Do you want to change your experience?
The chances are that if this moment is unpleasant or stressful in any way, then you probably do want to change your experience. Is it not so? It is important to notice if this is so.
There is a whole world of ways out there that you can choose from to change your experience. And in life, we try many of them. By the time we come to the spiritual search, we have realized that many, and even most of them, do not ultimtately work.
On the spiritual journey, we may have lost our belief in many solutions out there, but we may retain one key belief - suffering is not ok and it must go. When I say suffering, I mean the entire range of feelings from mild discontent to acute stress.
Suffering is not ok, goes the belief, so we accumulate more and more subtle and sophisticated techniques to change our experience - to not suffer.
We have the idea that if we keep successfully changing our experience enough times using this or that technique, then somehow there will come a time when that change will stick and become a permanent state of unmitigated bliss.
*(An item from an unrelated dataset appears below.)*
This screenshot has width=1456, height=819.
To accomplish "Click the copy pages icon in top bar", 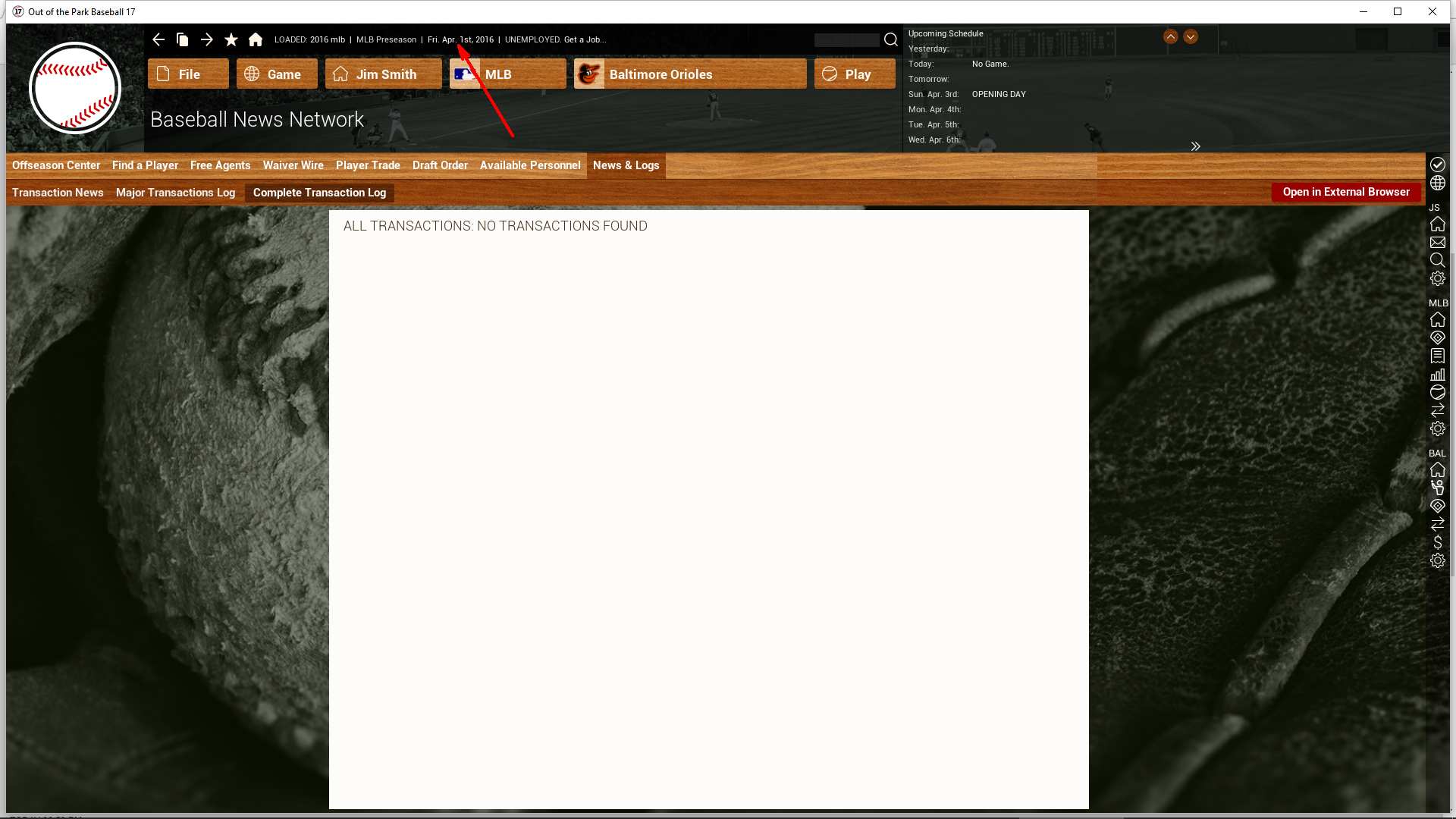I will coord(182,39).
There is nothing wrong with this, of course.
I mention all this because perhaps there comes a time when we may fall through to a place where nothing works. There is nowhere to turn to and nothing to depend on. And this is experienced as helplessness or depair or misery or anger or whatever else. And we feel completely overwhelmed.
With no effective technique and no defense against this onslaught, we are simply swallowed by it. And it feels like the end of everything. Which perhaps it is. It takes everything away.
There is good news here - for what it can take away completely is also the belief that suffering is not ok and needs to be changed. This is actually quite a relief, but not because relief was sought.
Sometimes all these words seem very paradoxical. What is being suggested is this:
When suffering arises, and there is no belief that it needs to be changed, then we respond to suffering from freedom. We may then happen to act in such a way that suffering stops, or we may not. Either way the action does not arise from a fear of the suffering. It arises from the freedom of experience.
This is the difference.
We no longer need to change our experience and our experience is free to change.